Introduction: The galactose analogue 2-[(18)F]fluoro-2-deoxy-D-galactose (FDGal) is a promising positron emission tomography (PET) tracer for studies of regional differences in liver metabolic function and for clinical evaluation of patients with liver cirrhosis and patients undergoing treatment of liver diseases. However, there is an unmet need for routine production of FDGal from readily available starting material. In this study, we present the preparation of FDGal with high radiochemical purity and in amounts sufficient for clinical investigations from commercially available Talose triflate (1,3,4,6-tetra-O-acetyl-2-O-trifluoromethanesulfonyl-β-D-talopyranose). In addition, the biodistribution of FDGal in the pig is presented.

Methods: FDGal was prepared by nucleophilic fluorination of Talose triflate followed by basic hydrolysis. The entire synthesis was performed using the GE TRACERlab MX 2-[(18)F]fluoro-2-deoxy-D-glucose (FDG) synthesizer and existing methods for quality control of FDG were applied. Biodistribution of FDGal was studied by successive whole-body PET recordings of two anaesthetized 37-kg pigs.

Results: Up to 3.7 GBq sterile, pyrogen-free and no-carrier-added FDGal was produced with a radiochemical yield of 3.8±1.2% and a radiochemical purity of 98±1% (42 productions; yield is decay corrected). The adopted quality control methods for FDG were directly applicable for FDGal. Biodistribution studies in the pig revealed the liver and the urinary bladder as critical organs in terms of radiation dose.
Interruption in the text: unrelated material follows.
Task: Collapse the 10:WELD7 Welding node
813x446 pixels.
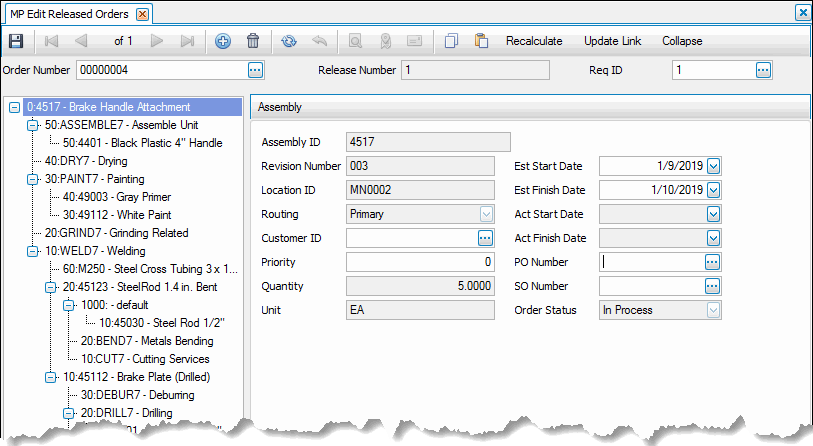Action: click(x=33, y=251)
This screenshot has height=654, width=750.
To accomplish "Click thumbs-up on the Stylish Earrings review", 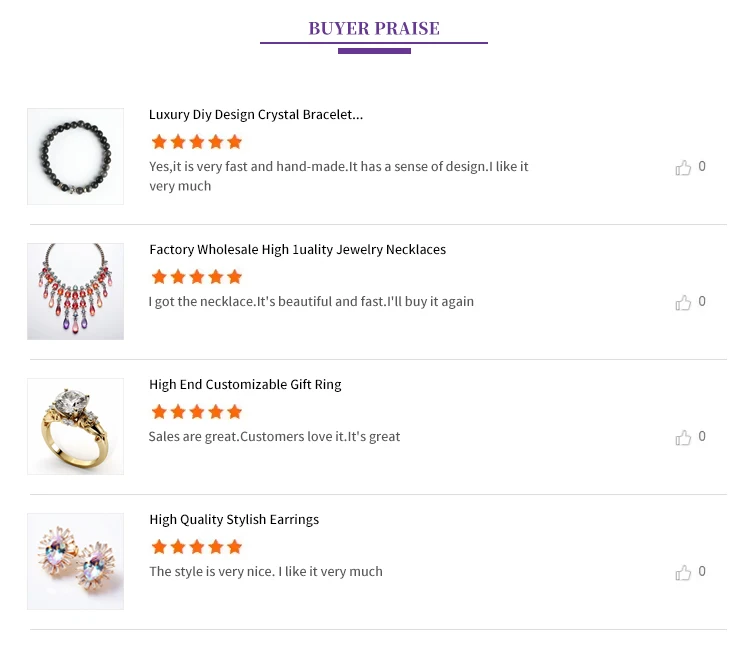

Conclusion: Commercially available Talose triflate is a suitable starting material for routine productions of FDGal. The presented radiosynthesis and quality control methods allow for the production of pure, no-carrier-added FDGal in sufficient amounts for clinical PET-investigations of the liver.

Fig. 1

Typical quality control HPLC chromatograms for FDGal. Black traces are signals from the electrochemical detector, while blue traces are signals from the radio-detector: (A) Chromatograms of final solution on Dionex Carbopac PA1. (B) Chromatograms of final solution spiked with authentic FDGal on Dionex Carbopac PA1. (C) Radio-chromatogram of final solution on amino sugar column.

Fig. 1

Typical quality control HPLC chromatograms for FDGal. Black traces are signals from the electrochemical detector, while blue traces are signals from the radio-detector: (A) Chromatograms of final solution on Dionex Carbopac PA1. (B) Chromatograms of final solution spiked with authentic FDGal on Dionex Carbopac PA1. (C) Radio-chromatogram of final solution on amino sugar column.

Fig. 2

FDGal PET image of mean radioactivity concentration recorded 52–115 min after injection of 155 MBq FDGal to Pig #1 (37 kg; anaesthesia was induced with midazolam and ketamine-HCl and maintained by isoflurane and O₂/N₂O). The image shows maximum intensity projections. The activities in the liver, kidneys and urine bladder were high compared with other organs.

Fig. 3

Radioactivity concentration time courses in various organs as indicated after intravenous administration of FDGal. Data was obtained from the experiment illustrated in Fig. 2 (without correction for decay) and extrapolated from pig (37 kg) to human (74 kg) data.

Scheme 1

Radiosynthesis of FDGal by nucleophilic fluorination of Talose triflate.